Der mittelständische Lebensmittelfilialist tegut hat die herzberger Bäckerei GmbH gegründet, um die eigenen Märkte mit Brot und Brötchen zu versorgen. In den vergangenen Jahren hat sich die Bio-Bäckerei zusätzlich zu einem Lieferanten für den externen Handel entwickelt. Ein Viertel des Umsatzes von 31 Millionen Euro im Jahr 2005 wurde mit Kunden im externen Geschäft gemacht. Die Großbäckerei aus Fulda hat Bio-Kompetenz aufgebaut, die heute national und international gefragt ist.

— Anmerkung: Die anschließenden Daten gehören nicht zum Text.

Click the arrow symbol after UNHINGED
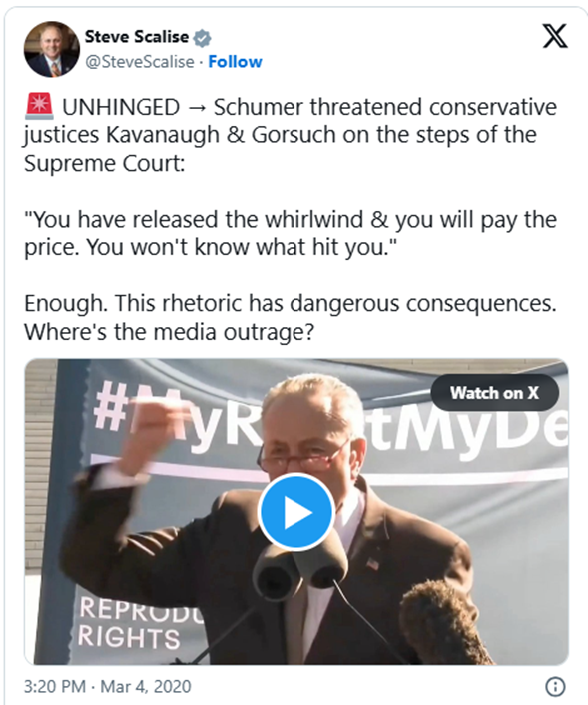 [x=196, y=108]
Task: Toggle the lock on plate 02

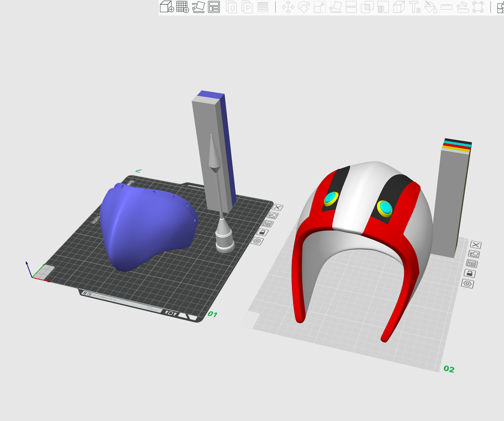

1992 gründete das Handelsunternehmen tegut aus Fulda mit herzberger einen eigenen Backbetrieb. Namenspatronin war die Burg Herzberg bei Niederjossa in Hessen. Ziel war es, das Grundnahrungsmittel Brot in ausgezeichneter Bio-Qualität in den rund 300 tegut-Märkten anzubieten. Eine Aufgabe, die das Handelsunternehmen damals in eigener Regie meistern musste, da diese Leistung nicht einzukaufen war. In drei Jahre Entwicklungszeit wurden immer wieder neue Rezepturen und Verfahren ausprobiert.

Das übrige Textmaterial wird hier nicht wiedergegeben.